17De Here nu sprak tot Mozes: 18Spreek tot de Israëlieten en zeg tot hen: Wanneer gij komt in het land, waarheen Ik u brengen zal, 19dan zult gij, wanneer gij van de spijs des lands eet, de Here een heffing geven. 20De eerstelingen van uw gerstemeel zult gij, in de vorm van een koek, als heffing geven; gelijk gij een heffing geeft van uw dorsvloer, zo zult gij het als een heffing geven. 21Van de eerstelingen van uw gerstemeel zult gij de Here een heffing geven, van geslacht tot geslacht.
De onopzettelijke zonde
22Wanneer gij nu onopzettelijk een van deze geboden niet volbrengt, die de Here tot Mozes gesproken heeft, 23van alles wat de Here u geboden heeft door de dienst van Mozes van die dag af, dat de Here zijn geboden gaf en daarna, van geslacht tot geslacht, 24en wanneer het buiten weten van de vergadering onopzettelijk geschied is, dan zal de gehele vergadering een jonge stier tot een brandoffer bereiden, tot een liefelijke reuk voor de Here, met het bijbehorend spijsoffer en plengoffer volgens het voorschrift, benevens een geitebok tot een zondoffer. 25Dan zal de priester over de gehele vergadering der Israëlieten verzoening doen, en het zal hun vergeven worden, omdat het onopzettelijk was, en omdat zij hun offergaven de Here als een vuuroffer hebben gebracht met hun zondoffer voor het aangezicht des Heren wegens hun onopzettelijke zonde. 26Het zal aan de gehele vergadering der Israëlieten vergeven worden, zowel als aan de vreemdeling die in uw midden vertoeft, want het was onopzettelijk over het gehele volk gekomen.
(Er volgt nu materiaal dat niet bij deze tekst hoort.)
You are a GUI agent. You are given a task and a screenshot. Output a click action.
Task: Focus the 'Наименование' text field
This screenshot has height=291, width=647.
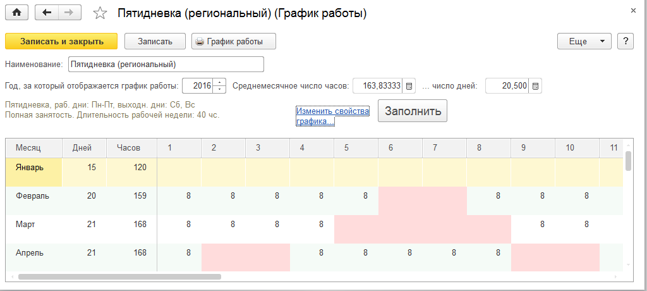coord(166,65)
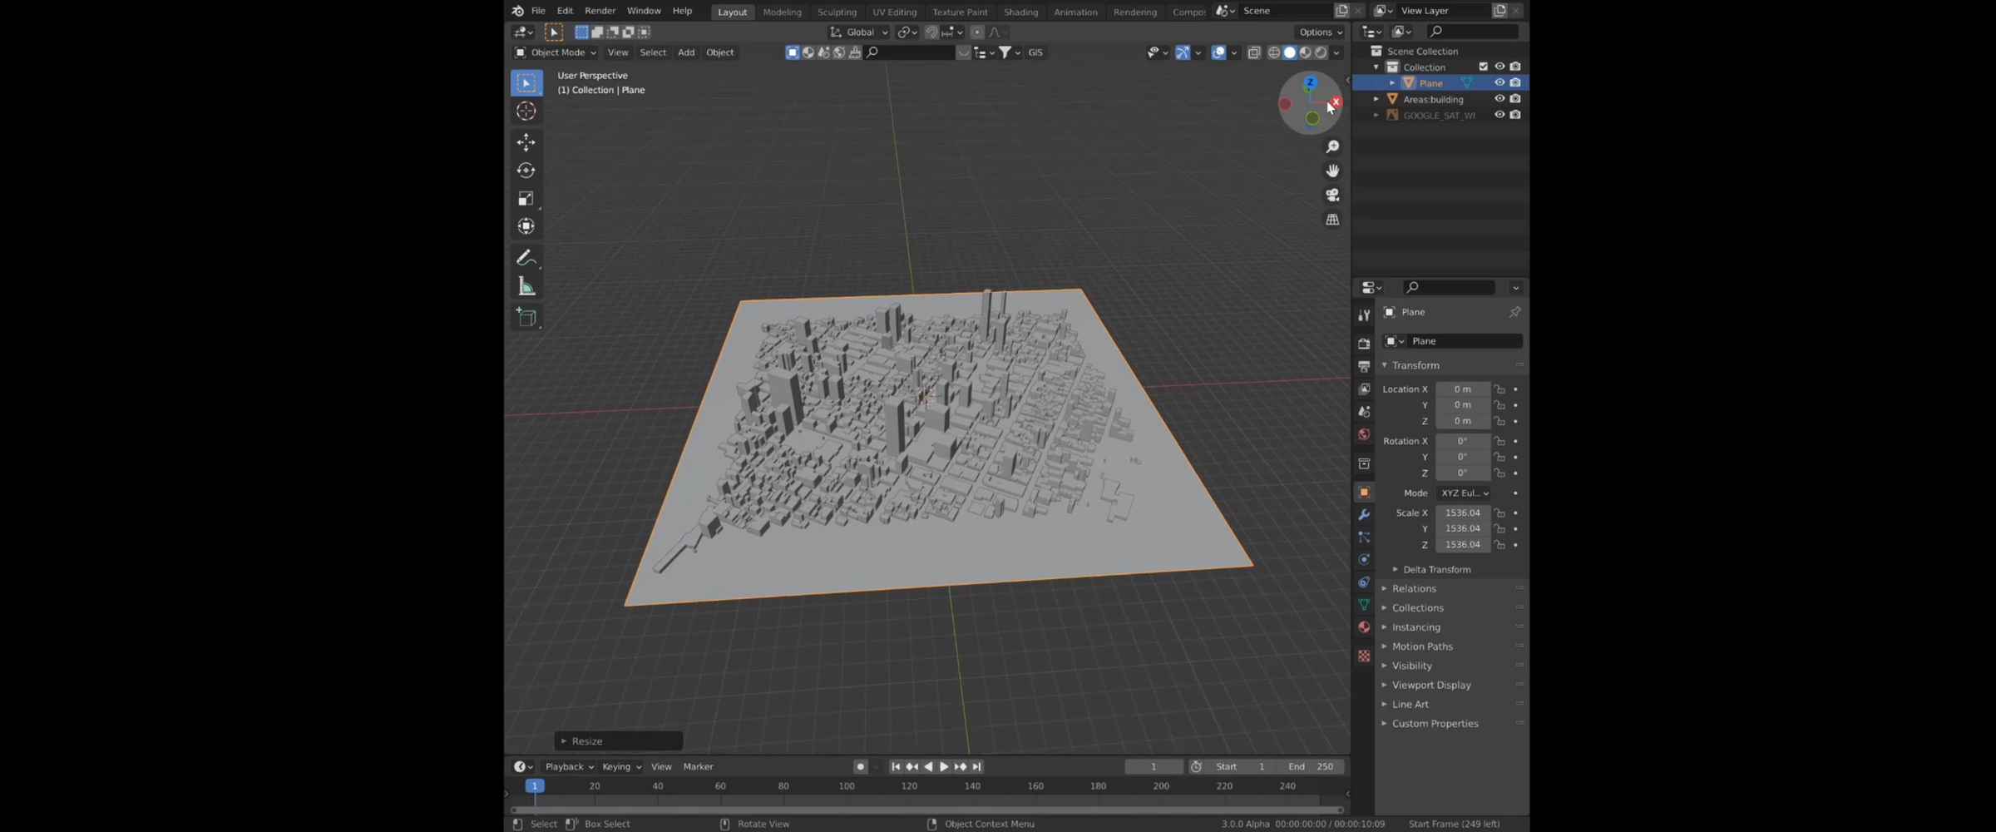
Task: Click the Scale X value field
Action: (1462, 513)
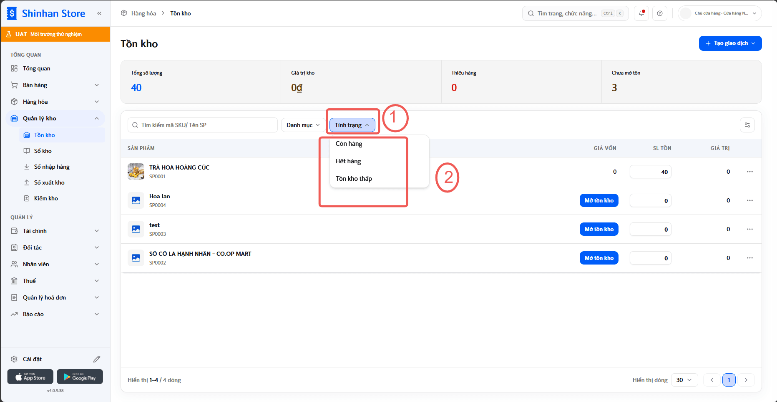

27Wanneer één persoon onopzettelijk gezondigd heeft, dan zal hij een éénjarige geit tot een zondoffer aanbieden; 28en de priester zal over hem die onopzettelijk gezondigd heeft met een onopzettelijke zonde tegen de Here, verzoening doen door over hem de verzoening te volbrengen, en het zal hem vergeven worden. 29Eénzelfde wet zal voor u gelden, voor de onder de Israëlieten geborene en voor de vreemdeling die in uw midden vertoeft, ten aanzien van hem, die iets doet door een onopzettelijke zonde. 30Maar wie iets met voorbedachten rade doet, hetzij geboren Israëliet, hetzij vreemdeling, die zal een lasteraar van de Here zijn, die zal uit zijn volk worden uitgeroeid, 31want hij heeft het woord des Heren veracht en zijn gebod geschonden; die zal zeker uitgeroeid worden, zijn ongerechtigheid is op hem.
De sabbatschender
32Terwijl de Israëlieten in de woestijn waren, betrapten zij iemand, die op de sabbatdag aan het houtsprokkelen was, 33en zij, die hem betrapt hadden, terwijl hij aan het houtsprokkelen was, brachten hem tot Mozes en Aäron en de gehele vergadering; 34dezen stelden hem in bewaring omdat nog niet bepaald was wat met hem gedaan moest worden. 35Toen zeide de Here tot Mozes: Die man zal zeker ter dood gebracht worden; de gehele vergadering zal hem buiten de legerplaats stenigen. 36Toen leidde de gehele vergadering hem buiten de legerplaats, en zij stenigden hem, zodat hij stierf – zoals de Here Mozes geboden had.
De gedenkkwasten
37De Here nu zeide tot Mozes: 38Spreek tot de Israëlieten en zeg tot hen, dat zij zich gedenkkwasten maken aan de hoeken van hun klederen, van geslacht tot geslacht, en dat zij in de gedenkkwasten aan de hoeken een blauwpurperen draad verwerken. 39Dat zal u dan tot een gedenkkwast zijn; als gij daarnaar ziet, dan zult gij al de geboden des Heren gedenken en die volbrengen zonder uw hart of uw ogen te volgen, dat gij u daardoor tot overspel zoudt laten verleiden, 40opdat gij gedenkt en volbrengt al mijn geboden en heilig zijt voor uw God. 41Ik ben de Here, uw God, die u uit het land Egypte heb uitgeleid om u tot een God te zijn; Ik ben de Here, uw God.